Abstract Objective: To systematically analyze the genetic features of fetal renal abnormalities and the prenatal characteristics of 17q12 microdeletion syndrome. Methods: We retrospectively analyzed fetuses diagnosed with renal abnormalities between January 2016 to August 2022 using CNV-Seq and SNP. The pregnancy outcomes were followed up for 2 months after birth. All results have been descriptively analyzed. Results: Among a total of 141 patients (4.5%) with renal dysplasia, 26 patients (26/141) had enhanced renal echo (hyperechogenic kidney; HCK), of which 10 were isolated HCK and 16 were non-isolated HCK. It was found that results of chromosome examination were abnormal in 14 (14/26) patients, of which 12 were diagnosed with 17q12 microdeletion syndrome.
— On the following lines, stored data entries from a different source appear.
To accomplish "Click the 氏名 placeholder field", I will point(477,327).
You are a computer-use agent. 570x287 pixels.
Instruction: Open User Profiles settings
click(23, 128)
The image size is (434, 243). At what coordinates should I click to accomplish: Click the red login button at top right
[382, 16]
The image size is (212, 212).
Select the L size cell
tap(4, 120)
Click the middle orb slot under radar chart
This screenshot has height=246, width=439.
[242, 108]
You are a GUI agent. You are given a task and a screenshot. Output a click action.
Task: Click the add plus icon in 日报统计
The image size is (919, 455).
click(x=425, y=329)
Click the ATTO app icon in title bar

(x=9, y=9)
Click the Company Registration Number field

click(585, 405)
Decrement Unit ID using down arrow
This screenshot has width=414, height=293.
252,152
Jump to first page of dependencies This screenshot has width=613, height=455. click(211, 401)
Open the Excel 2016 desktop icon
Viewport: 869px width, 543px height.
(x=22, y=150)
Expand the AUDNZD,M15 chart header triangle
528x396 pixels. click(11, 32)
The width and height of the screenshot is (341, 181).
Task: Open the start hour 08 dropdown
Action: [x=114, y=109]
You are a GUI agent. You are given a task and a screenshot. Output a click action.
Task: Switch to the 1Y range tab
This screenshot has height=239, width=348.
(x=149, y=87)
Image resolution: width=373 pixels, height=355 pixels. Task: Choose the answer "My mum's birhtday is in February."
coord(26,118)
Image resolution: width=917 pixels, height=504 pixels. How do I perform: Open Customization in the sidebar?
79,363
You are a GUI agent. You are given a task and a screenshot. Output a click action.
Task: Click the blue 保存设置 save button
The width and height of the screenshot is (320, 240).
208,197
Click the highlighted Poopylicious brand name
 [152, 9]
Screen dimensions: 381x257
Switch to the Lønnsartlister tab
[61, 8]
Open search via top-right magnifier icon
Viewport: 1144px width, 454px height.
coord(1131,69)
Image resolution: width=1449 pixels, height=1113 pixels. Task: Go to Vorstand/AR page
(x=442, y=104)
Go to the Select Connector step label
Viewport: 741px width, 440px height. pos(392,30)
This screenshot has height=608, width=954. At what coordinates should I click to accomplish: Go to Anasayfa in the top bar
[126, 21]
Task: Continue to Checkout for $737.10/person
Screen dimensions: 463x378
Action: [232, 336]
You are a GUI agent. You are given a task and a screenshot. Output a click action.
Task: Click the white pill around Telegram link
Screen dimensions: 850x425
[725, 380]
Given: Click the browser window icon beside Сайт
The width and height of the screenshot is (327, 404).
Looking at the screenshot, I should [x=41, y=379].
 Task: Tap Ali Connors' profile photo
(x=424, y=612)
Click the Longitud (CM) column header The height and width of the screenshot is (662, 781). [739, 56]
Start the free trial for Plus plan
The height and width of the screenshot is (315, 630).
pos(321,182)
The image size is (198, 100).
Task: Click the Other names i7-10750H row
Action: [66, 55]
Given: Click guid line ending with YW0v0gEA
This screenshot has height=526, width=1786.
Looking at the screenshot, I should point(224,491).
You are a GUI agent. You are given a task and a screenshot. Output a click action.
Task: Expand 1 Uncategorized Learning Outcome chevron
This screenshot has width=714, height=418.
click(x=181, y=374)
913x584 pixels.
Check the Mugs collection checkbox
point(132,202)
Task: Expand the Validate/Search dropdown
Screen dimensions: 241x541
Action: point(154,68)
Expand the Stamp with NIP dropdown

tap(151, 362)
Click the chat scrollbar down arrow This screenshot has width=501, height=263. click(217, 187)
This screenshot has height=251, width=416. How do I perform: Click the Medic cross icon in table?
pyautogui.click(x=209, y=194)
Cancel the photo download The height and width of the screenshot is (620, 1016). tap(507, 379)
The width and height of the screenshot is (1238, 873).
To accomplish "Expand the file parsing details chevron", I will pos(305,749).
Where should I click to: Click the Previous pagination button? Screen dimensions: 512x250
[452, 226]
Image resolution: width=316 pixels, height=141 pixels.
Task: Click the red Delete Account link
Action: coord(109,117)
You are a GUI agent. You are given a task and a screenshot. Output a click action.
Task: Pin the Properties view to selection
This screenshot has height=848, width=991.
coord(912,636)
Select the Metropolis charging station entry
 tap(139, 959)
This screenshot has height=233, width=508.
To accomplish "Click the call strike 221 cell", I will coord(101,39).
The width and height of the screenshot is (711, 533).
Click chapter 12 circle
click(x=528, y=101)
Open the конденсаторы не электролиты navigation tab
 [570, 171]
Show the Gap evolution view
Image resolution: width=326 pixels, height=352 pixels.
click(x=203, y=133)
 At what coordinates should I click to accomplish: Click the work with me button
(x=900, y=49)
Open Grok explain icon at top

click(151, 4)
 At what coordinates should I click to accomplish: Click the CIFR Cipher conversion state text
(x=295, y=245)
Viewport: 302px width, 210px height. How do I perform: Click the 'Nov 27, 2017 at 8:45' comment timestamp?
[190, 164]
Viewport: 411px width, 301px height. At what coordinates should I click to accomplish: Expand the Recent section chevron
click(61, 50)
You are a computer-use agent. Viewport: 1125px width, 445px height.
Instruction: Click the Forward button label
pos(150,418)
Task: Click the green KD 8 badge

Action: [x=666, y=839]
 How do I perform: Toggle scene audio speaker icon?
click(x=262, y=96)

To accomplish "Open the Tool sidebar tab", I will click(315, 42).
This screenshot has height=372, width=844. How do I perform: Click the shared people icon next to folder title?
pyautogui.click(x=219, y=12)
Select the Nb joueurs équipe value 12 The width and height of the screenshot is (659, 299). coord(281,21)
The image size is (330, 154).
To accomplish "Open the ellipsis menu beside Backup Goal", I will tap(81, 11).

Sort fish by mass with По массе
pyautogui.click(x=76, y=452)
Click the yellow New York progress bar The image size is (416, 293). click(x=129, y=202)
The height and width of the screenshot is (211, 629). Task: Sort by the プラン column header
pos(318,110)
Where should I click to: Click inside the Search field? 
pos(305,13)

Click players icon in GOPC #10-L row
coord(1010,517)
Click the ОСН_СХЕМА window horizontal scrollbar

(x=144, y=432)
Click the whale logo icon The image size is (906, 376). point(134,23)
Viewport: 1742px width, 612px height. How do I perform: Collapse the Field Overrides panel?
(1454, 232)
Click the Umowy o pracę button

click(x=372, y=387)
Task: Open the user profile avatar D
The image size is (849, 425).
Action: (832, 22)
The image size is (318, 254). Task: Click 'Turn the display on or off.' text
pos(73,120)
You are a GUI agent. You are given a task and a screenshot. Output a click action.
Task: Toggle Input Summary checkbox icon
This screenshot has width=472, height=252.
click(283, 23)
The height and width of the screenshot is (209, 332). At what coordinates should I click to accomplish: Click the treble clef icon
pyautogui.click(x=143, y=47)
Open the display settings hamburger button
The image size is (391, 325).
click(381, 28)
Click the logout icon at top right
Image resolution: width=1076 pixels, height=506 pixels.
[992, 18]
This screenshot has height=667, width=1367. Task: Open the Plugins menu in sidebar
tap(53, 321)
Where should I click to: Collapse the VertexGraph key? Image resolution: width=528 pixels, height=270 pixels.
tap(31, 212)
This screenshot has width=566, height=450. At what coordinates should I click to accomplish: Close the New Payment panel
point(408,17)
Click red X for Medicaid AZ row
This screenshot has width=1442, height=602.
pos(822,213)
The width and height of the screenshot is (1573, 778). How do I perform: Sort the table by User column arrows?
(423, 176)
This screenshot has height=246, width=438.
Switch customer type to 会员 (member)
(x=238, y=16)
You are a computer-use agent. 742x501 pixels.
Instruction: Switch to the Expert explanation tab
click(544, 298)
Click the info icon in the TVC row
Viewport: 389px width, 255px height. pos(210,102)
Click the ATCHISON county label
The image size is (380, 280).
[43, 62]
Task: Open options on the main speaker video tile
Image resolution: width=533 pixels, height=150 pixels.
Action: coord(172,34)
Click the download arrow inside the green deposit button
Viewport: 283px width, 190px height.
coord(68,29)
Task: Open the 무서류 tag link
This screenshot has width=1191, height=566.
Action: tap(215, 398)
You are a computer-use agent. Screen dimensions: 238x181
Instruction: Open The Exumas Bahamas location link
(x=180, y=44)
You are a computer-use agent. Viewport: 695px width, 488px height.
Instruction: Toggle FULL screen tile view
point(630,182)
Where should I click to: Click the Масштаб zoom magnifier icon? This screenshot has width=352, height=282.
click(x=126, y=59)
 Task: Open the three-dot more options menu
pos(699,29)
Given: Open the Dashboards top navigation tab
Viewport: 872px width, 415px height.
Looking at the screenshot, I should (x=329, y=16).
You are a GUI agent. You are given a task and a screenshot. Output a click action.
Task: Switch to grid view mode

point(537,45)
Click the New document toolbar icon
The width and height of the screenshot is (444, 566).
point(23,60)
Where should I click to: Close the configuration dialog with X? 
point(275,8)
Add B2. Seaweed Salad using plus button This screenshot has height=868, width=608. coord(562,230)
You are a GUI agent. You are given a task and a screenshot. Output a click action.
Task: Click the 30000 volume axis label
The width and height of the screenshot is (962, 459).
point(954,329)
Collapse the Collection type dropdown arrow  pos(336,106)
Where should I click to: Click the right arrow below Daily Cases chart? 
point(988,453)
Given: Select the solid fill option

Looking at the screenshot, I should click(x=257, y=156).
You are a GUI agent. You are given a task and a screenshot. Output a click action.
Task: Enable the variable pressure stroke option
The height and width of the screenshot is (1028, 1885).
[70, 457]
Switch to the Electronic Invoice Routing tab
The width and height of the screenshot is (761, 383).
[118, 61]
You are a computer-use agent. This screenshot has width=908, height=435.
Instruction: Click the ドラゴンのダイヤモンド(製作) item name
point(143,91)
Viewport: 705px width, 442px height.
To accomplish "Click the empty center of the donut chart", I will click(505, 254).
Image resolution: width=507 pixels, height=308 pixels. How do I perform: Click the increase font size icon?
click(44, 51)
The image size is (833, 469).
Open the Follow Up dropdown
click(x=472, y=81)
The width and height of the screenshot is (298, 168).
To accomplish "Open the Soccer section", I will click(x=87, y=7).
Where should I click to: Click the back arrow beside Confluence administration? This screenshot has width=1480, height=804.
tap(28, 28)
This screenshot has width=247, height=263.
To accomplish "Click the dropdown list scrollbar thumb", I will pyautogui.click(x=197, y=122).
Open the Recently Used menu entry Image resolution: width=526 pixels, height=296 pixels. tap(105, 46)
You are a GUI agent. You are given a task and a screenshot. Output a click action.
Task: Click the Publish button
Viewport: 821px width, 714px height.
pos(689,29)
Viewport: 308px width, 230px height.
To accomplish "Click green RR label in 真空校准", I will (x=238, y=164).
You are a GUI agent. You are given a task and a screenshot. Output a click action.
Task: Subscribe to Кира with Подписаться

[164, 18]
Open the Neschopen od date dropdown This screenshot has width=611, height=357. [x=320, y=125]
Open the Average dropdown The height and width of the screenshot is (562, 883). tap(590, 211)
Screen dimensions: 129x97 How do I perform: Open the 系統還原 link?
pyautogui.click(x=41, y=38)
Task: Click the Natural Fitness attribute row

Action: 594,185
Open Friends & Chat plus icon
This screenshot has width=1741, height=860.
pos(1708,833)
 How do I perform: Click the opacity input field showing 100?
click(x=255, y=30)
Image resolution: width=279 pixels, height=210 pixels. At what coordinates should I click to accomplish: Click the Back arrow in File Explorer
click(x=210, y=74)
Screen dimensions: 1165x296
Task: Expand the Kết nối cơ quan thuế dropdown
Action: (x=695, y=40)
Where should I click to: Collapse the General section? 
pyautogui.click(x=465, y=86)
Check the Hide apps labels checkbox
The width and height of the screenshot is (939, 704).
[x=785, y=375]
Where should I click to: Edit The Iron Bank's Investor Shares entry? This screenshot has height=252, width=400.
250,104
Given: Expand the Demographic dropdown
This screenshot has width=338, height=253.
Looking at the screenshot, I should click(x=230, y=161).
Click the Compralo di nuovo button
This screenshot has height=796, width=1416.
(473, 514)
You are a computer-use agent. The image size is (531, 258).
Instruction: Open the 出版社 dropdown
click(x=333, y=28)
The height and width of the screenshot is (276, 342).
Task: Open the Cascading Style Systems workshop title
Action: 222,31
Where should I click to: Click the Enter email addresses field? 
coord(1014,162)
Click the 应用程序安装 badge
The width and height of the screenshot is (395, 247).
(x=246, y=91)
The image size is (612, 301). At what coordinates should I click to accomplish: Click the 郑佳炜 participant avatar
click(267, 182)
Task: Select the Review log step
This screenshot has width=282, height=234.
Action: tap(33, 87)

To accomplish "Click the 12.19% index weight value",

Moreover, there were 14 cases of 17q12 microdeletion syndrome in all patients with renal dysplasia, including 12 cases with HCK and 2 cases with other renal abnormalities. Chromosome family verification revealed that 5 fetuses had new mutations and 2 fetuses had inherited mutations. After excluding HCK patients, the incidence of chromosomal abnormalities in patients with polycystic kidneys was higher than that in patients with polycystic kidney dysplasia and renal dysplasia. The chromosomes in patients with isolated horseshoe kidney, hydronephrosis, ectopic kidney, and unilateral kidney were usually normal. Nevertheless, the incidence of chromosomal abnormalities increases when combined with other abnormalities. Most patients with normal chromosomes or uncertain clinical significance choose to give birth and had a good prognosis, but adverse pregnancy outcomes could not be ruled out. Conclusion: It was found that HCK was closely related to 17q12 microdeletion syndrome. Chromosomal examinations of patients with other renal abnormalities (isolated polycystic kidney dysplasia, renal dysplasia, horseshoe kidney, hydronephrosis, renal deficiency, ectopic kidney) were mostly normal. In combination with abnormal results, prenatal diagnosis is recommended. This study provides more evidential data that supports the relationship between fetal kidney and chromosomal abnormalities.